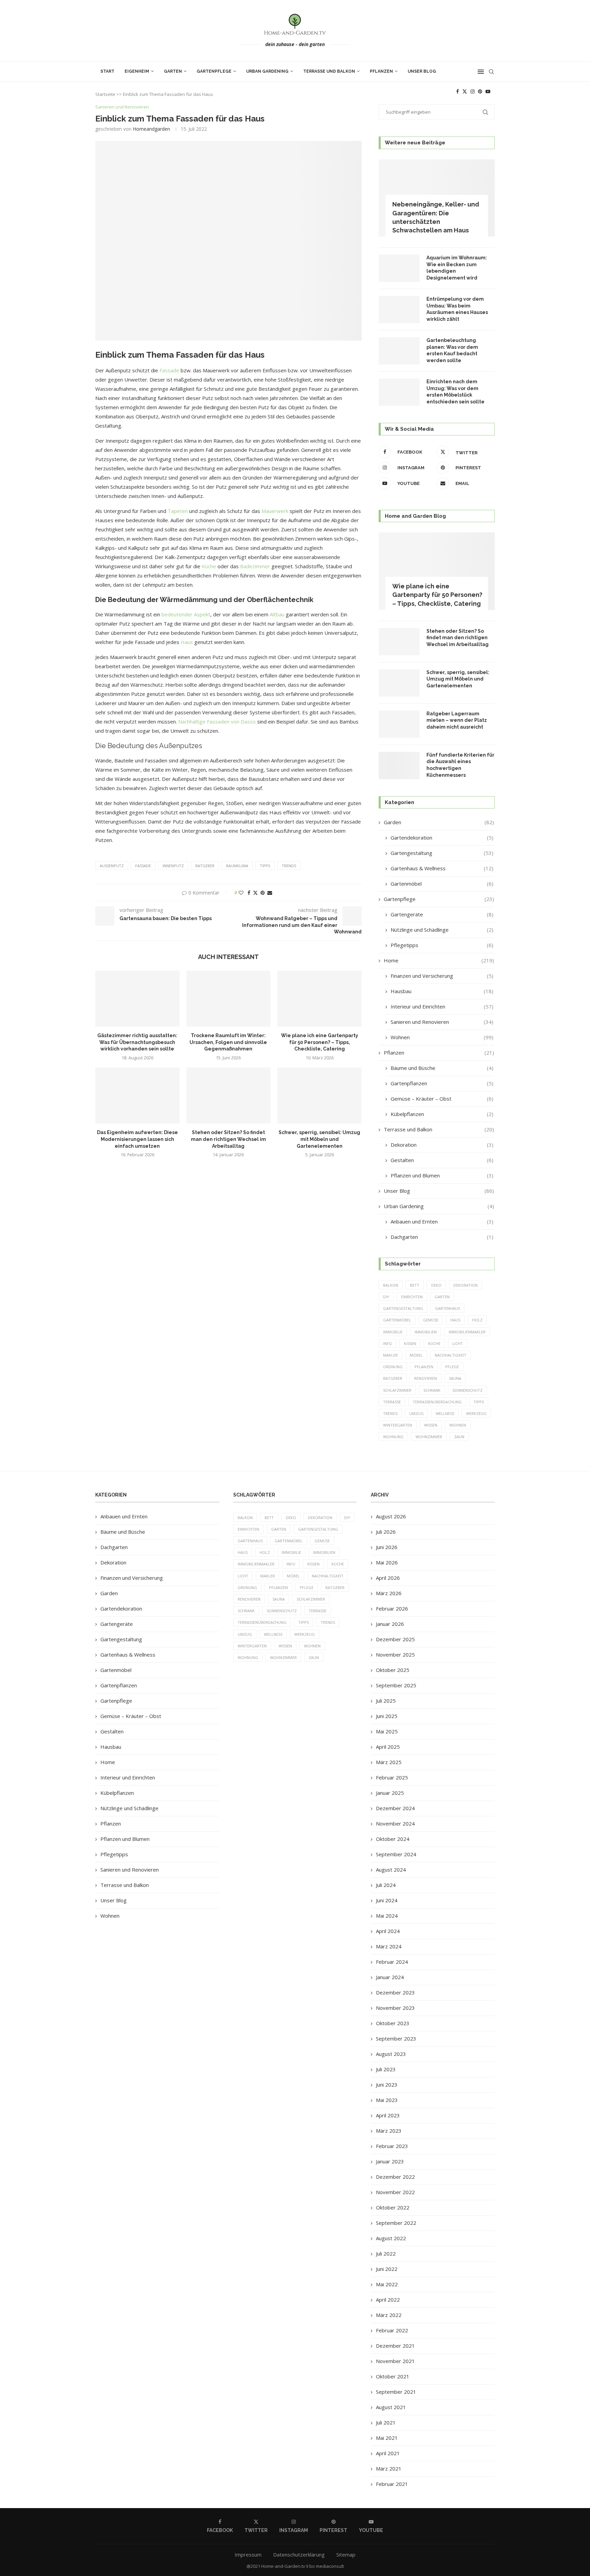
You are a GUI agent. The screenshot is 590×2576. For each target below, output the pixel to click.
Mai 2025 (387, 1731)
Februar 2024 (392, 1961)
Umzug (416, 1413)
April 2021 (388, 2453)
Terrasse (392, 1401)
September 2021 (396, 2391)
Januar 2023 (390, 2161)
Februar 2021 (392, 2483)
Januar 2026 (390, 1623)
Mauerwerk (275, 510)
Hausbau (442, 991)
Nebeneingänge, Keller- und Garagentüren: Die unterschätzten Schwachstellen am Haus (435, 217)
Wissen (430, 1425)
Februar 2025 (392, 1777)
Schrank (431, 1390)
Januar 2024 (390, 1977)
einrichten (412, 1296)
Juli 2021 (386, 2422)
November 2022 (395, 2192)
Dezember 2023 (395, 1992)
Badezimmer (255, 566)
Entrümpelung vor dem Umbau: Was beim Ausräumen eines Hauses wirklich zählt (457, 309)
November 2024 (395, 1823)
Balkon (390, 1285)
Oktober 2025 (392, 1669)
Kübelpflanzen (442, 1114)
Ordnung (393, 1366)
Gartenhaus (447, 1308)
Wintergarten (397, 1425)
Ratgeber (204, 865)
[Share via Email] (269, 892)
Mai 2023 (387, 2099)
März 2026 (389, 1593)
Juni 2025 (386, 1716)
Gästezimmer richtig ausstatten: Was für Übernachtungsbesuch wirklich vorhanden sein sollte (137, 1042)
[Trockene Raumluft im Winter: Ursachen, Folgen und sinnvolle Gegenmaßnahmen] (228, 999)
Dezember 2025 (395, 1639)
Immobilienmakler (467, 1331)
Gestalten (442, 1160)
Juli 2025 (386, 1700)
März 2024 (389, 1946)
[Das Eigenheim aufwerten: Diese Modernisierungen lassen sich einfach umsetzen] (137, 1096)
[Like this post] (241, 892)
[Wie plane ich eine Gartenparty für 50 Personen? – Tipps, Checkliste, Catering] (319, 999)
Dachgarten (442, 1236)
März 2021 (389, 2468)
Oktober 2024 (392, 1838)
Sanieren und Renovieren (442, 1021)
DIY (386, 1296)
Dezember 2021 (395, 2345)
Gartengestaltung (442, 852)
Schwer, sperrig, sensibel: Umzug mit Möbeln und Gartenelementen (319, 1139)
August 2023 (391, 2053)
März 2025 (389, 1762)
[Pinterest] (480, 91)
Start (107, 71)
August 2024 (391, 1869)
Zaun (459, 1436)
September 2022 (396, 2222)
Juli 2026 (386, 1531)
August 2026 (391, 1516)
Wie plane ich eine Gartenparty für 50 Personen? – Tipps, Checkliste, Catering (319, 1042)
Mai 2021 (387, 2437)
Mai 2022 (387, 2284)
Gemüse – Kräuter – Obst (442, 1098)
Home (439, 960)
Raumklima (237, 865)
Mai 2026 (387, 1562)
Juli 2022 (386, 2253)
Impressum (248, 2554)
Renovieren (425, 1378)
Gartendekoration (442, 837)
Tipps (265, 865)
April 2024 (388, 1931)
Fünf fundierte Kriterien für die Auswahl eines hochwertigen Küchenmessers (460, 765)
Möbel (416, 1355)
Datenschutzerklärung (299, 2554)
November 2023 (395, 2007)
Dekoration (442, 1144)
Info (387, 1343)
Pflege (452, 1366)
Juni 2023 (386, 2084)
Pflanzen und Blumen (442, 1175)
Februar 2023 (392, 2146)
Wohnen (442, 1037)
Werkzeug (476, 1413)
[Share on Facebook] (249, 892)
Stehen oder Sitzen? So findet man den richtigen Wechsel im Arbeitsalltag (228, 1139)
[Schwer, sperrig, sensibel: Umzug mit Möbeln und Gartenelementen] (319, 1096)
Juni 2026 (386, 1547)
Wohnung (393, 1436)
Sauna (455, 1378)
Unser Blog (422, 71)
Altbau (277, 614)
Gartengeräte (442, 914)
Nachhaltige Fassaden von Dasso (217, 721)
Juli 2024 (386, 1884)
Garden (439, 822)
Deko (436, 1285)
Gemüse (430, 1319)
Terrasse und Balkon (329, 71)
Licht (457, 1343)
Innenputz (173, 865)
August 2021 (391, 2407)
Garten (173, 71)
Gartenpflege (214, 71)
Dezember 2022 (395, 2176)
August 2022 (391, 2238)
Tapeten (178, 510)
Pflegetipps (442, 945)
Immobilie (393, 1331)
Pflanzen (381, 71)
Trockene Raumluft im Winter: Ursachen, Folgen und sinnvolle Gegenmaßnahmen (228, 1042)
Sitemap (345, 2554)
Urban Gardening (267, 71)
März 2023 (389, 2130)
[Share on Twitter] (255, 892)
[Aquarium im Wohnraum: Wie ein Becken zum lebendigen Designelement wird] (399, 268)
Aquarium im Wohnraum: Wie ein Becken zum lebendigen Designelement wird (456, 268)
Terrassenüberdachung (437, 1401)
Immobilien (426, 1331)
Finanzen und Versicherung (442, 975)
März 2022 (389, 2315)
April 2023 (388, 2115)
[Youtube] (488, 91)
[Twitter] (464, 91)
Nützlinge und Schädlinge (442, 929)
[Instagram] (472, 91)
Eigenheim (137, 71)
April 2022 (388, 2299)
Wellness (445, 1413)
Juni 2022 (386, 2268)
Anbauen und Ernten (442, 1221)
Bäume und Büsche (442, 1067)
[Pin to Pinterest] (263, 892)
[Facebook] (457, 91)
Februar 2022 (392, 2330)
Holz (477, 1319)
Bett (414, 1285)
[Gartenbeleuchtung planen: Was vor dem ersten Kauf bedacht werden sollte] (399, 350)
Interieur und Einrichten (442, 1006)
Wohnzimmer (429, 1436)
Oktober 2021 (392, 2376)
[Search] (491, 72)
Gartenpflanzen (442, 1083)
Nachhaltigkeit (450, 1355)
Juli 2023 (386, 2069)
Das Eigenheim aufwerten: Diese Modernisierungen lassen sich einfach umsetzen (137, 1139)
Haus (187, 642)
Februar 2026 (392, 1608)
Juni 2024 (386, 1900)
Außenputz (112, 865)
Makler (390, 1355)
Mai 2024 (387, 1915)
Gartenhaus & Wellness (442, 868)
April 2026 (388, 1577)
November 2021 (395, 2361)
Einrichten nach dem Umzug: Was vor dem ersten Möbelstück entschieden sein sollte (455, 391)
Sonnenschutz (467, 1390)
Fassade (169, 370)
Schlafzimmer (397, 1390)
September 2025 (396, 1685)
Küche (209, 566)
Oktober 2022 (392, 2207)
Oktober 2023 (392, 2023)
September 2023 (396, 2038)
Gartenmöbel (442, 883)
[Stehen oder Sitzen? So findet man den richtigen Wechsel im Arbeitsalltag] (228, 1096)
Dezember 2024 (395, 1808)
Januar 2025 (390, 1792)
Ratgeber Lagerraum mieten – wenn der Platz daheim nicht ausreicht (456, 720)
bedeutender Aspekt (185, 614)
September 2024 (396, 1854)
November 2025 (395, 1654)
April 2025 (388, 1746)
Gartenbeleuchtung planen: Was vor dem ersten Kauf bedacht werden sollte (452, 350)
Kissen (410, 1343)
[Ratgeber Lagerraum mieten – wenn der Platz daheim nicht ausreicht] (399, 724)
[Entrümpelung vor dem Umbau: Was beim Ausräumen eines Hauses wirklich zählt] (399, 309)
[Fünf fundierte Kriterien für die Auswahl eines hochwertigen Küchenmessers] (399, 765)
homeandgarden (151, 129)
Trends (289, 865)
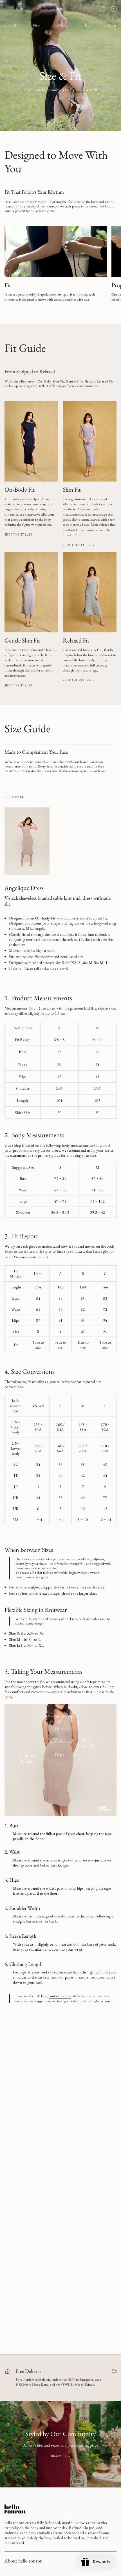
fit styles (45, 1251)
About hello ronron (24, 2560)
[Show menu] (7, 9)
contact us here (60, 1996)
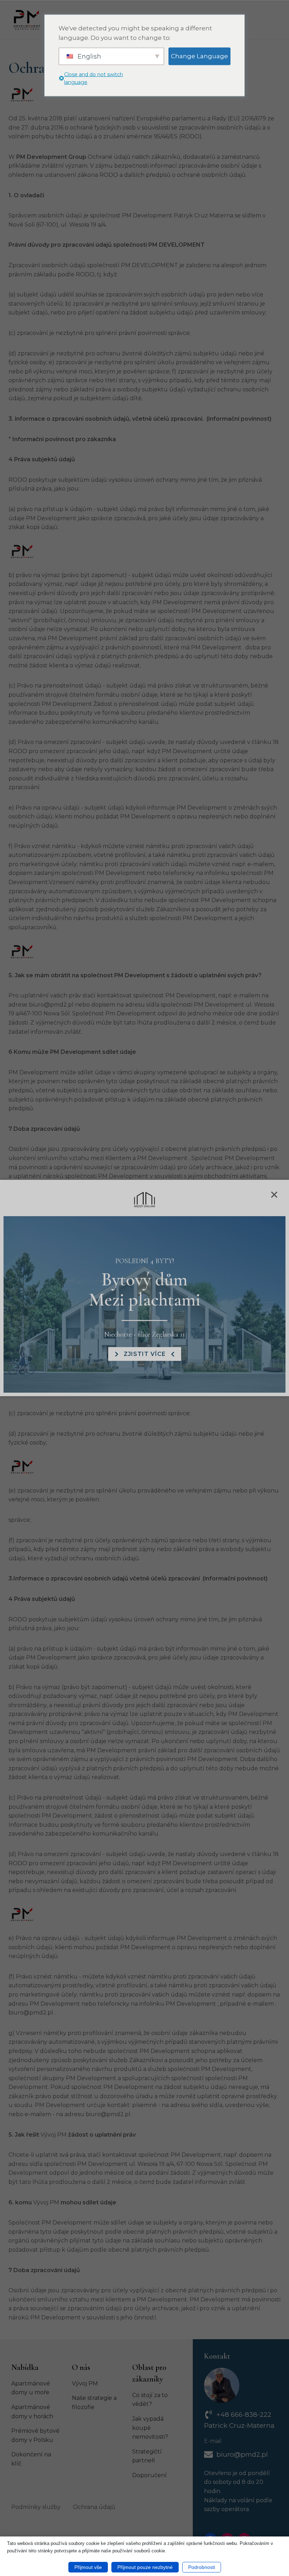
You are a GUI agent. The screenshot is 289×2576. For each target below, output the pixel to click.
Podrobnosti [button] (201, 2567)
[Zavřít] (273, 1195)
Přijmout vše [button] (88, 2567)
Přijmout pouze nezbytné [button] (145, 2567)
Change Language (199, 56)
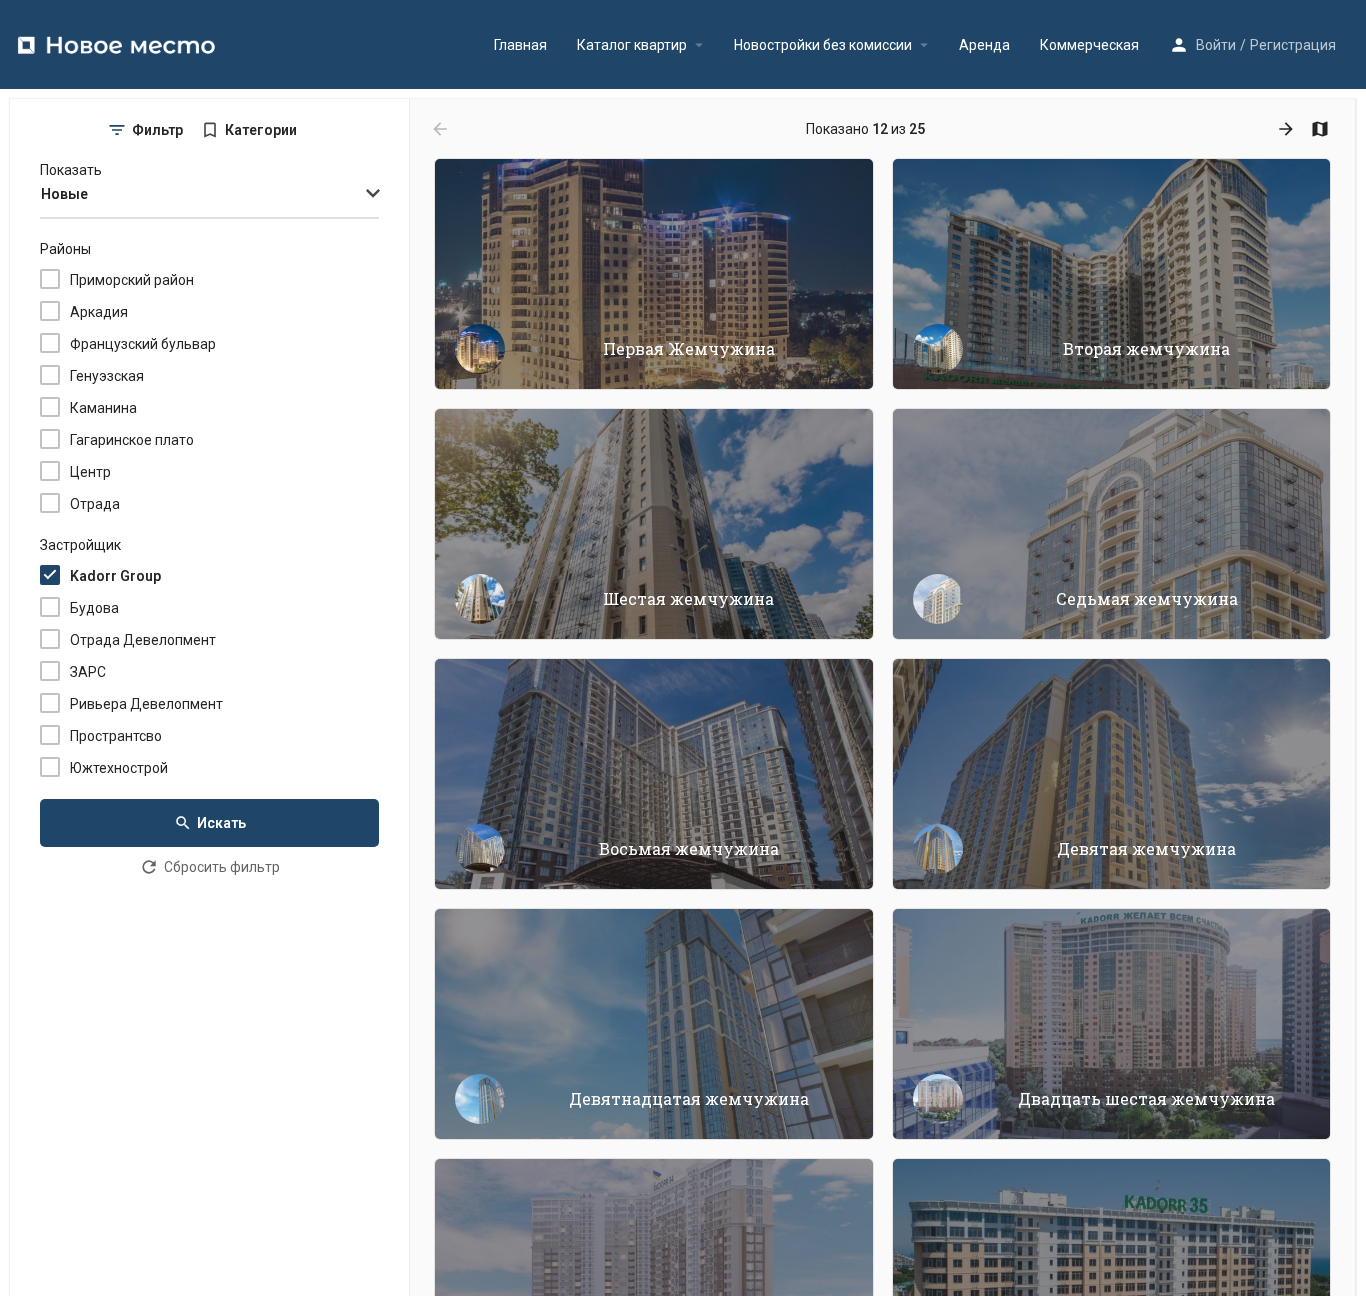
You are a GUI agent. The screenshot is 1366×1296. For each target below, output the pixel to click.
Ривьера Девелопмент (146, 704)
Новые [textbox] (64, 194)
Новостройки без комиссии (823, 45)
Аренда (984, 45)
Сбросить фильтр (222, 867)
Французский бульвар (143, 344)
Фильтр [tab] (157, 130)
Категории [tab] (261, 130)
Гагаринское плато (132, 440)
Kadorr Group (115, 576)
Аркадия (99, 312)
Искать (221, 823)
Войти (1216, 45)
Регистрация (1293, 45)
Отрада (95, 504)
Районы (65, 249)
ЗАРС (88, 672)
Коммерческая (1089, 45)
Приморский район (132, 280)
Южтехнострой (119, 768)
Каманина (103, 408)
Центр (90, 472)
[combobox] (209, 195)
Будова (94, 608)
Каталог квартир (632, 45)
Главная (520, 45)
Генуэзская (107, 376)
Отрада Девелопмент (143, 640)
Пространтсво (116, 736)
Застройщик (80, 545)
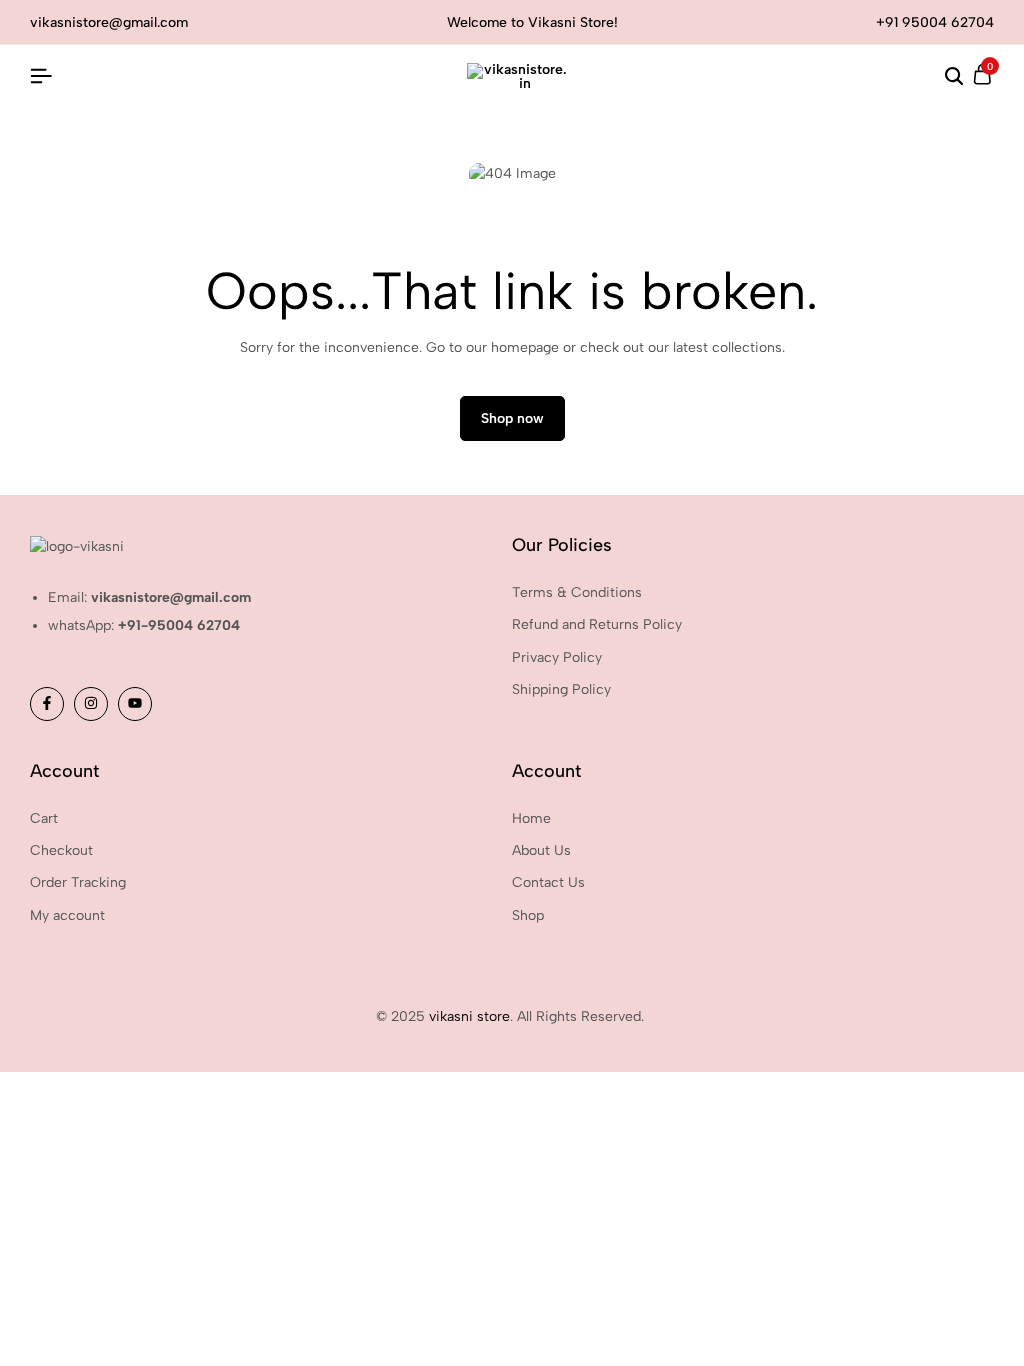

= = = = =

- [What to produce]:
Could you repeat exactly the lines above from the line with "Juli 2024 (386, 1884)" up to and including the line with "Immobilie (393, 1331)", and only those?

- [Answer space]:
Juli 2024 (386, 1884)
Garden (439, 822)
Deko (436, 1285)
Gemüse (430, 1319)
Terrasse und Balkon (329, 71)
Licht (457, 1343)
Innenputz (173, 865)
August 2021 (391, 2407)
Garten (173, 71)
Gartenpflege (214, 71)
Dezember 2022 (395, 2176)
August 2022 (391, 2238)
Tapeten (178, 510)
Pflegetipps (442, 945)
Immobilie (393, 1331)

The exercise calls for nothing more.